Japan is reportedly very, very expensive.  And you can't spend much time there without a job in place when you get off the plane.  Find someone near you to train with


----------



## Stealthy (Aug 1, 2011)

Vietarmis said:


> I recently quit my job as a matter of principle and I am a free man, back on my musha shugyo, and though I am poor if I can make it to Japan I would love to live and train there, so any help, tips, or guidance is appreciated.



I don't know anything about training in Japan and as such can be of no assistance there.

Figured I'd come to your defense though, just because I can.

Rather than make assumptions about you, I'll take what you have said on face value.

You quit your job as a matter of principle...hats off to you more should do the same.

You are a Free man. Well I take that to mean you are not in debt for your own survival. So you have a house and the assets to support your own survival which can also produce cash flow as needed. I don't know why it is assumed you can't afford to live in Japan even without a job. Granted you probably will need to rent your own house out to pay for rent in Japan.

Ah you say you are poor....Funny how so many people mistake humility for weakness. I assume you are saying you have money but are also intelligent enough to realize it is not enough to waste.

And you are ready to continue your Musha Shugyo...Fantastic don't let me hold you back.

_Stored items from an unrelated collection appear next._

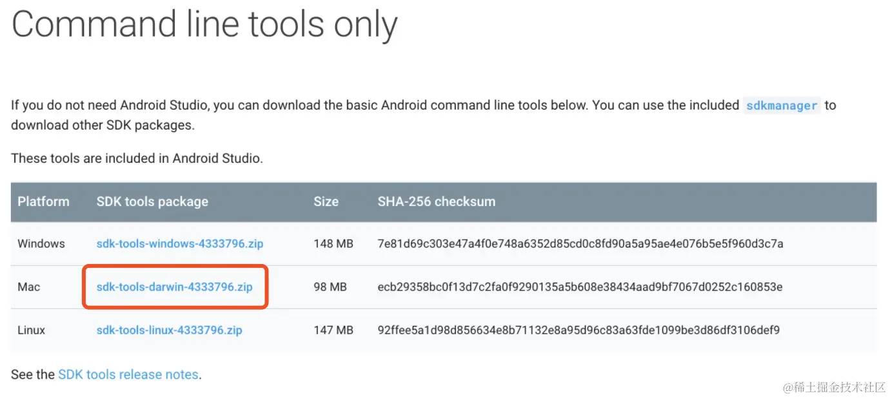This screenshot has width=890, height=398.
Task: Download sdk-tools-darwin-4333796.zip for Mac
Action: point(174,287)
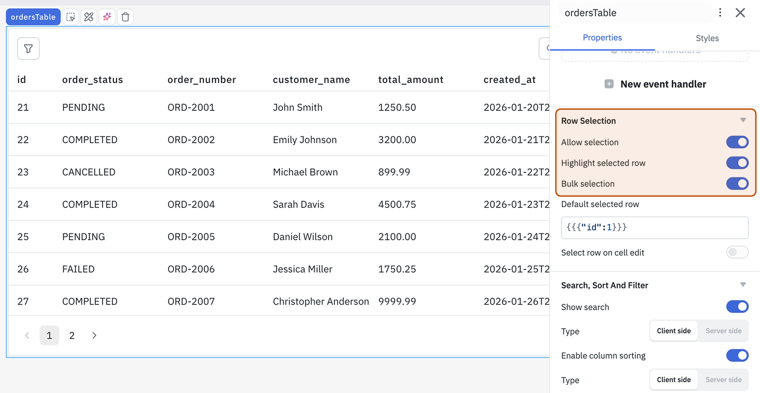The width and height of the screenshot is (760, 393).
Task: Select the Properties tab
Action: [x=602, y=38]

So taking everything you have said on face value, I say "go for it" no matter what happens I am sure it will be worth it.

With Respect,
Stealthy.


----------



## tenzen (Aug 3, 2011)

You can't just go live in japan because you need a work or student visa to stay for lengthy periods of time. You can't go train at the honbu with hatsumi unless it is a special seminar he only trains godans and up. Not trying to discourage you but your gonna have to find a teacher close to where you live and when the time comes have your ducks in order so you can attend daikomyosai.


----------



## Dean Whittle (Aug 4, 2011)

tenzen said:


> ... You can't go train at the honbu with hatsumi unless it is a special seminar he only trains godans and up ...

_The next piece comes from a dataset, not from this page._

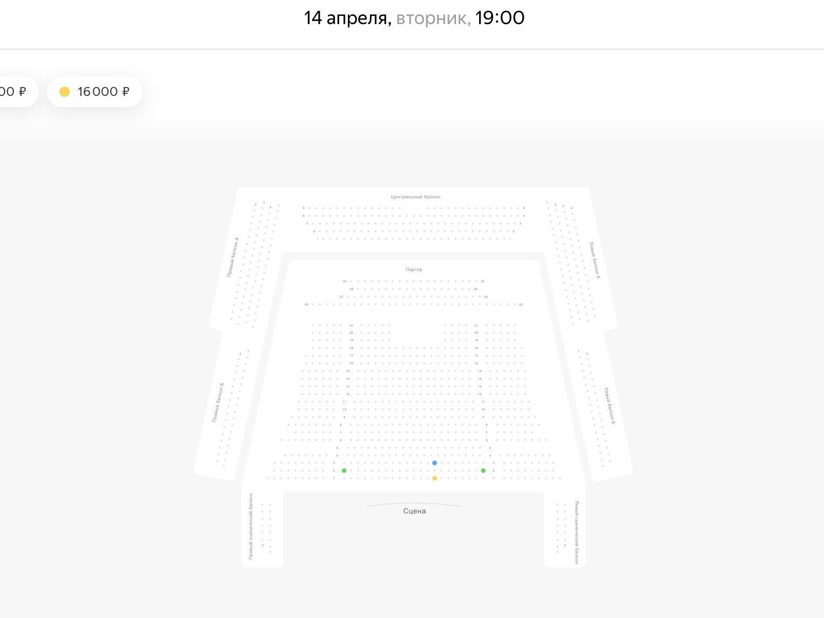Click the 19:00 showtime in header
Image resolution: width=824 pixels, height=618 pixels.
pos(500,18)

This isn't the case, anyone can turn up to the hombu and train at a class conducted by Hatsumi-sensei, regardless of rank.

With respect


----------



## MMcGuirk (Aug 4, 2011)

Dean Whittle said:


> This isn't the case, anyone can turn up to the hombu and train at a class conducted by Hatsumi-sensei, regardless of rank.
> 
> With respect



Yes and no. Just to clarify:  You will be questioned if no one knows you or can vouch for you.  Have some non Bujinkan members made it inside? Yes, some have managed to make it through but I wouldn't recommend doing this especially if you ever want the respect and trust of the teachers. I've seen people questioned as to who they were and who their teacher is.  It's probably best not to show up to Honbu without ever having any formal training and expect to be accepted as a student.

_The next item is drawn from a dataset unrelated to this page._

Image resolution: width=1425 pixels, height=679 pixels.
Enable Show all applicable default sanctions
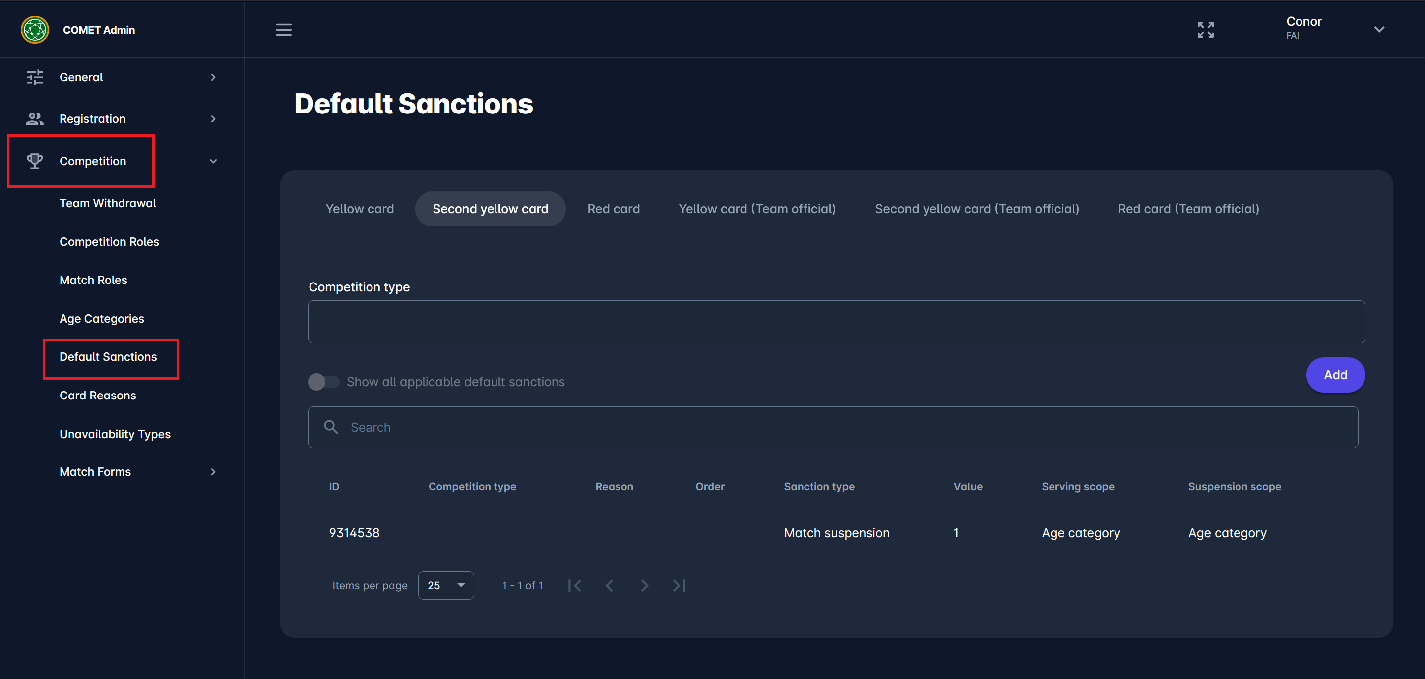coord(324,382)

Can anyone below 5th dan who are members of the Bujinkan show up and train? Yes, but the training is not geared for them and it's common knowledge there.  So they just have to do the best they can in keeping up just like the 5th dan and above who struggle to keep up.


----------



## Brian R. VanCise (Aug 6, 2011)

You first need to find a way to pay to live and train in Japan.  As someone who has been there I can tell you it is expensive but doable if you are truly dedicated.  I would suggest first that you get your finances in order, train with a local instructor of repute and then if you determine that this is some thing you wish to pursue then do so.


----------